§ **HOW TO COMPLETE THIS TASK**
Say how many lines in this listing include the word "menu", with no other words in the reply.

§ **EXTRACTED ENTRIES**
------------------------------------

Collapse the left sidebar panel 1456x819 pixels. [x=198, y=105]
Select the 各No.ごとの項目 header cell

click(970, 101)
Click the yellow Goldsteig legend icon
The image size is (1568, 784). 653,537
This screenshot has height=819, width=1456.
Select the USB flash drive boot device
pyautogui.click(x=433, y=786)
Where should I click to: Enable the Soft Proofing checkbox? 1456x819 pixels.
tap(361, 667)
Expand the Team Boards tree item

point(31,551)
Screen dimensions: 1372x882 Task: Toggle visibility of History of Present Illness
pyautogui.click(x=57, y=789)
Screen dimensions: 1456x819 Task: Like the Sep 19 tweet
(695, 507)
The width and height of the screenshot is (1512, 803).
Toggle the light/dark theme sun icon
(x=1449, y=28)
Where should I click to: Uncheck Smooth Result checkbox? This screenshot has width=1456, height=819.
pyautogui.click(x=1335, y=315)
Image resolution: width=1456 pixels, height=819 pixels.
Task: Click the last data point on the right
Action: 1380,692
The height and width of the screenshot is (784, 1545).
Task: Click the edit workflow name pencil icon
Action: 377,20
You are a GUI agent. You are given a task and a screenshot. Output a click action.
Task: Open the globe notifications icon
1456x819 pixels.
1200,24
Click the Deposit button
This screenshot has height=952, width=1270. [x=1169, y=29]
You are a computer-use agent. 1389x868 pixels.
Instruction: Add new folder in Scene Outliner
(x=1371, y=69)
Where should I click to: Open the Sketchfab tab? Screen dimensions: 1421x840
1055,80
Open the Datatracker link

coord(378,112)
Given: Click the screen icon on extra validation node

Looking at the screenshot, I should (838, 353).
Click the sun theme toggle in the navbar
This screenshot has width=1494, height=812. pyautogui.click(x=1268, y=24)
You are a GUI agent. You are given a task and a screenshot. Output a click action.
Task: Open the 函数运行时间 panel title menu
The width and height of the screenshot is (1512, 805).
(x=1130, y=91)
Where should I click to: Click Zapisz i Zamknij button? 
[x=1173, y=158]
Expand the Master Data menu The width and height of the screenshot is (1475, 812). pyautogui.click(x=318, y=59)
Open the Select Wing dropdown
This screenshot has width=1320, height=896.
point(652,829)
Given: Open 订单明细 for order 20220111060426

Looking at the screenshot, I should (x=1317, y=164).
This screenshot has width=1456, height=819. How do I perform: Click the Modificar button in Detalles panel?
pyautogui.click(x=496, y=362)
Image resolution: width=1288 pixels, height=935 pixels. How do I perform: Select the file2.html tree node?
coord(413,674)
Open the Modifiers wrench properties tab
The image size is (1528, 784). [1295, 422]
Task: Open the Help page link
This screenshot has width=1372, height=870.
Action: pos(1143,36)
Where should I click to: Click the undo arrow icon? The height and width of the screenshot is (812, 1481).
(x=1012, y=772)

------------------------------------

§ **RESPONSE BOX**
2